Friday, December 11, 2009



why does it seem like all the men in my life are failing me?




Wednesday, June 3, 2009

ne le laissez pas dedans qu'il seulement vous a laissé vers le bas



his heart is divided and his blood can't help but spill.  The tale would make you cry, dear that one drop could tell.
Don't let him in, child.  He'll only let you down
Don't let him in just you stay in your skin.  Keep your hand on the door and remember he's down.
His fear could take him out of here but he's lost.  Oh, is he lost or one hard sell?  He's been in other houses and their warmth but they're no homes a heart can tell.
Don't let him in, child.  He'll only let you down
Don't let him in just you stay in your skin.  Keep your hand on the door.
don't let him in just you keep your light dim.  If he's pounding the floor, turn your head and ignore that he's down.



Thursday, April 23, 2009

Dehors à la mer


I'm not entirely sure how to start this one.
I guess I'll start with this. . .

When the vino has lost its taste. . . When the rage has dissolved into apathy. . .
When everyone wears the same mask. . .
When you can no longer see the dying flicker 
of pinpoint light at the end. . .
When the temple has become just another stone-cold box. . .
When the godseyes have all lost their glory. . .
When there's no place left to hide. . . no refuge. . .

Just drifting out into the void has vastly more appeal than being here, back there, over there, everywhere, and anywhere. . .
When you just want to be Away. . .

When your heart is overwhelmed by everything and nothing at the same time. . .
When all you've ever had has fallen apart at the seems. . .
When you shouldn't be left alone with you thoughts but. . . 
When your surrounded by people who know you but don't know a thing. . .

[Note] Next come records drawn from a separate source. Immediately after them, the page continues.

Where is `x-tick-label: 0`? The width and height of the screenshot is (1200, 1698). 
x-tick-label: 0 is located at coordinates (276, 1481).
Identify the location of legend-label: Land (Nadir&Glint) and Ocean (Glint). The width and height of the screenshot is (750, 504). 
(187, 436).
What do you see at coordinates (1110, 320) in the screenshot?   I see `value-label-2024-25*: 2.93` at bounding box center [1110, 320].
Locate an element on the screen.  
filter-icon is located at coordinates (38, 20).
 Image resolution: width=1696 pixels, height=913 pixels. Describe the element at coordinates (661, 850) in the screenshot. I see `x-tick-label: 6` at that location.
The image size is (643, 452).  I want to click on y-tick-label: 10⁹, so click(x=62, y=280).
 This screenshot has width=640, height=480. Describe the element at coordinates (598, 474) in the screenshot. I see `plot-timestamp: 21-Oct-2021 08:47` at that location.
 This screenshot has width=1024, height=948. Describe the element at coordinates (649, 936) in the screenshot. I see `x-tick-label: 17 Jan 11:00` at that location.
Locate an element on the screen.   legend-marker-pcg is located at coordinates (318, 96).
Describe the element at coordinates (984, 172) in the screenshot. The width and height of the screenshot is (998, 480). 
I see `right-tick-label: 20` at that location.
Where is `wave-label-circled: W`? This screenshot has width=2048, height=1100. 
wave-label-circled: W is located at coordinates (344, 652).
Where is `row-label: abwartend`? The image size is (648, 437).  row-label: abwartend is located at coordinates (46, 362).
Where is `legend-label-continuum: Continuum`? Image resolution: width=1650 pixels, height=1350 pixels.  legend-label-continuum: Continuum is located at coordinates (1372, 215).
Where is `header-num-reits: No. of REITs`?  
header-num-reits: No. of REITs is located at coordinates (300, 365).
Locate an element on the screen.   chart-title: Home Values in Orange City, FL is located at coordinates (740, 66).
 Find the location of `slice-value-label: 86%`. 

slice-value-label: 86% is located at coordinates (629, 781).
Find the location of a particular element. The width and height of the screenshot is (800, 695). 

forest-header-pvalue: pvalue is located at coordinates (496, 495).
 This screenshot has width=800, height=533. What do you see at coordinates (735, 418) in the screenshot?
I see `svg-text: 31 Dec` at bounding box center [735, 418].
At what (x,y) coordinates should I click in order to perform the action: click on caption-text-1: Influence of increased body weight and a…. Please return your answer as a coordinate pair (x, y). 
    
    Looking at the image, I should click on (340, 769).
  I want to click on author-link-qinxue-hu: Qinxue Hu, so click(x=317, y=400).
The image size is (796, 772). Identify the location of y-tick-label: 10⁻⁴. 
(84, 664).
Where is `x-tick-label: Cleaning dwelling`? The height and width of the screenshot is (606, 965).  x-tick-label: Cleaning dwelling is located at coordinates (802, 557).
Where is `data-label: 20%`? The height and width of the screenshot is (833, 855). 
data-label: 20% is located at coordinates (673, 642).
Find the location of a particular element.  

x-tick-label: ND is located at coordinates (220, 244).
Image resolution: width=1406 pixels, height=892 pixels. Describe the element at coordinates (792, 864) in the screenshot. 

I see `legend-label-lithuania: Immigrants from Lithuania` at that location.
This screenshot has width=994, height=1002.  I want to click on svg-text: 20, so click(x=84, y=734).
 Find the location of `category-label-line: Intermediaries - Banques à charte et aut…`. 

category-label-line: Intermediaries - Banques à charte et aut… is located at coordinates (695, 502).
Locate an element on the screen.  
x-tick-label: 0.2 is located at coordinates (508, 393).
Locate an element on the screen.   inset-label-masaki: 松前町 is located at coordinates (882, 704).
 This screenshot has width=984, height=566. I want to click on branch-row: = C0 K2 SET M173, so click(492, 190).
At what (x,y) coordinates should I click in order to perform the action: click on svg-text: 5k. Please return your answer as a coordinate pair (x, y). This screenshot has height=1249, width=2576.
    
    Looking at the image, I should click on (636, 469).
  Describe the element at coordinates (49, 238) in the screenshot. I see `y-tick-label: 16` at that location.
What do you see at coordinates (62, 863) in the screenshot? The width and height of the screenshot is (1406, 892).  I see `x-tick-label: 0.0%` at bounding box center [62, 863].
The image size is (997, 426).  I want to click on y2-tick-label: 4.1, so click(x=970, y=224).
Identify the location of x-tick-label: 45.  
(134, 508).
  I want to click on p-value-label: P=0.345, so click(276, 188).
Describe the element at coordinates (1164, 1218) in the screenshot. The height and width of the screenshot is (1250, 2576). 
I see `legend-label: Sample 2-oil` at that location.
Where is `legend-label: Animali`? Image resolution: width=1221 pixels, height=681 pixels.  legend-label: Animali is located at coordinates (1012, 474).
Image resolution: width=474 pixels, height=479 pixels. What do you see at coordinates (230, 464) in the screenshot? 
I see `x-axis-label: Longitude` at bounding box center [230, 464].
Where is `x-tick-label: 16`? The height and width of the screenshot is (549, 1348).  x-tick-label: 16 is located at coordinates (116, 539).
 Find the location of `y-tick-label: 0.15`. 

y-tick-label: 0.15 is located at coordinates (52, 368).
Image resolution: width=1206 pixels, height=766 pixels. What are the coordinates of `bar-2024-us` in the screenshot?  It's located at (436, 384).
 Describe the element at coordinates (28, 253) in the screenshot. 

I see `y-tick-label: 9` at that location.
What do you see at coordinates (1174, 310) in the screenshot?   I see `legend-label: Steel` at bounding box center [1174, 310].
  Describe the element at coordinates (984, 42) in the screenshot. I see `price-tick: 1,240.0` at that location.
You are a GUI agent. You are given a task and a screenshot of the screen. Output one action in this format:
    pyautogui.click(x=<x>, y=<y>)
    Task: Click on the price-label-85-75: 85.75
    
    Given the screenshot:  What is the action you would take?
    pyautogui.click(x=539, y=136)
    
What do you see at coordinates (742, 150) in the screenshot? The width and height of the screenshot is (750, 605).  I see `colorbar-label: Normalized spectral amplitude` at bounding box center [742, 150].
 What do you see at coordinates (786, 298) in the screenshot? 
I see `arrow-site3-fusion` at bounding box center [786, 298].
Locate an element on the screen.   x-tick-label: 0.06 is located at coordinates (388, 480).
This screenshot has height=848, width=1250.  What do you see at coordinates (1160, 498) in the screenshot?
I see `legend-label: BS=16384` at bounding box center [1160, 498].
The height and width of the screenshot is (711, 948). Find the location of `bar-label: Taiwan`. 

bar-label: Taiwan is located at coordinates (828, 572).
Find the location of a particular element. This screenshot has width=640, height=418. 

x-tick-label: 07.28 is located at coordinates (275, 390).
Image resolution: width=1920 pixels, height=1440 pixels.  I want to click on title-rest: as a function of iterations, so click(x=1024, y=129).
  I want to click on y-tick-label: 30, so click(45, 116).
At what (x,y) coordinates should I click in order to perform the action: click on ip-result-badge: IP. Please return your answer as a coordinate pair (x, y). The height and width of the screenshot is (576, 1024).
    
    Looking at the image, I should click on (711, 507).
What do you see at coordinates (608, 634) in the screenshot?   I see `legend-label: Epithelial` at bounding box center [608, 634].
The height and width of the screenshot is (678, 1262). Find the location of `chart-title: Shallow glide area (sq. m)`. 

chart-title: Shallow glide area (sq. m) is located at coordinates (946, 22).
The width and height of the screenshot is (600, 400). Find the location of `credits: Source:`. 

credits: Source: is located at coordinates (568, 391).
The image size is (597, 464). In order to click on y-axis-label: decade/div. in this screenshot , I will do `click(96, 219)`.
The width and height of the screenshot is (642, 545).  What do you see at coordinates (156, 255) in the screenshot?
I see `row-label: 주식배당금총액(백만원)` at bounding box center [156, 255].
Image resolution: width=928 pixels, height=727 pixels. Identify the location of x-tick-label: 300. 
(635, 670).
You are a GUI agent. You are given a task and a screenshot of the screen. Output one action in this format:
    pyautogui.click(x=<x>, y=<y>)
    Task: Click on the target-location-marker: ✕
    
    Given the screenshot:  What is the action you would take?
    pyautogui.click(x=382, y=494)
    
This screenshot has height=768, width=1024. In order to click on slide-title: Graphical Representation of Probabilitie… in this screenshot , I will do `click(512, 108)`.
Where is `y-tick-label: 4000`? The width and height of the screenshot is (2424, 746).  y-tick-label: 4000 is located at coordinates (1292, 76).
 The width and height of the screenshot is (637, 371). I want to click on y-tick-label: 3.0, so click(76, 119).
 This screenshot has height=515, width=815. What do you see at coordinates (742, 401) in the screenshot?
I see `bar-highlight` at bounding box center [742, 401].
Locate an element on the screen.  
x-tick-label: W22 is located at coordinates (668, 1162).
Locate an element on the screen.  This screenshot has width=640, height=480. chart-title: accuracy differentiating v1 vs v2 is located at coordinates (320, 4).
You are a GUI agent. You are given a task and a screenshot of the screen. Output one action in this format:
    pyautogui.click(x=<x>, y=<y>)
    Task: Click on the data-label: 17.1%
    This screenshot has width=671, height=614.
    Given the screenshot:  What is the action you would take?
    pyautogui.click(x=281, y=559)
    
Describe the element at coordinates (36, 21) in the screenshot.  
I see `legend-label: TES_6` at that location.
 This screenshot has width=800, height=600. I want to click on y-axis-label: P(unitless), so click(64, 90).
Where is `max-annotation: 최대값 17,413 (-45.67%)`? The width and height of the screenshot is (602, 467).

 Just drifting out into the void is increasingly become more appealing. . .
when you just want to be away


Sunday, March 8, 2009

est-ce que j'étais un imbécile à penser ?


I've grown tired of love
you are the trouble with me
treat me recklessly
all you do is toss me pennies out
but the silence in me is screaming
won't you come and get me?


was i a fool to think? 


you make a mess of me here
i dance a thousand steps for you
if you say yes to me
i'll be whatever gets you through





Saturday, March 7, 2009

a little something.

fall in love or fall in hate.
get inspired or be depressed.
ace a test or flunk a class,
make babies or make art.
speak the truth or lie and cheat
dance on a table or sit in the corner.
life is divine chaos. embrace it 
forgive yourself. breathe.
and enjoy the ride.

-solbeam

Friday, March 6, 2009

et j'ai voulu vous honorer de la vérité

i wish for once it wasn't just me saying how i felt.
its a bittersweet relationship now.
i miss when we were closer then anything
and we were ok with it just being the two of us.

everyone says to move on 
and let you be your own man
but there will always be that part of me
that keeps hoping 
no matter how far it seems we're getting 
you meant more to me than anyone i have ever loved at all*

right now you may not believe that
but know its you who i wish was in front of me
sharing these moments that mean more than time itself 


veuillez me pardonner.
vous savez qui n'etait jamais mon intention 
et j'ai voulu vous honorer de la verite




Tuesday, February 24, 2009

Expectations....

We all think we're going to be great and we feel a little bit robbed when our expectations aren't met.
But sometimes our expectations sell us short.  Sometimes the expected simply pales in comparison to the unexpected.
You got to wonder why we cling to our expectations, because the expected is just what keeps us steady.  Standing still. 
The expected's just the beginning, the unexpected is what changes our lives.



today's great happenings: 
-i have potential roomies for next year, and i'm so excited!!
-i made the a.team at unh!!
-my second dimple came out for a little bit...  : )

Thursday, February 19, 2009

"Death and Life"


   cur       f          w              d             dis        and p
A      sed    iend     rought     eath            ease           ain.
  bles       fr           b             br          and                ag


- Charles Carrol Bombaugh, Gleanings for the Curious from the Harvest-Fields of Literature, 1890

Tuesday, February 17, 2009

Something Thats Been On My Mind . . .


           It's interesting how certain people can make you feel.  How you can go through a variety of emotions in just one day sometimes because of these people.  
And I find it funny when someone takes away a lot of your life so that they can live more comfortably.  Meanwhile all you've ever done to them is been nice, never said anything bad about them or done anything to hurt or humiliate them.  Yet they always hurt you.  My mother always said you can't put your trust in people, they will always let you down.  Sometimes thats such a hard thing to grasp because we want to be able to trust people, especially when we're in need of a friend. And then you get this overwhelming feeling of betrayal, sometimes to the point of feeling like your being choked.  Your heart hurts more in that moment then if someone were to hit you with their car.  Not true, but you can't help they way you feel sometimes.  
 
        



 I've learned over the years to keep more things to myself, and let people wonder.  To go for a run instead.  Try it sometime.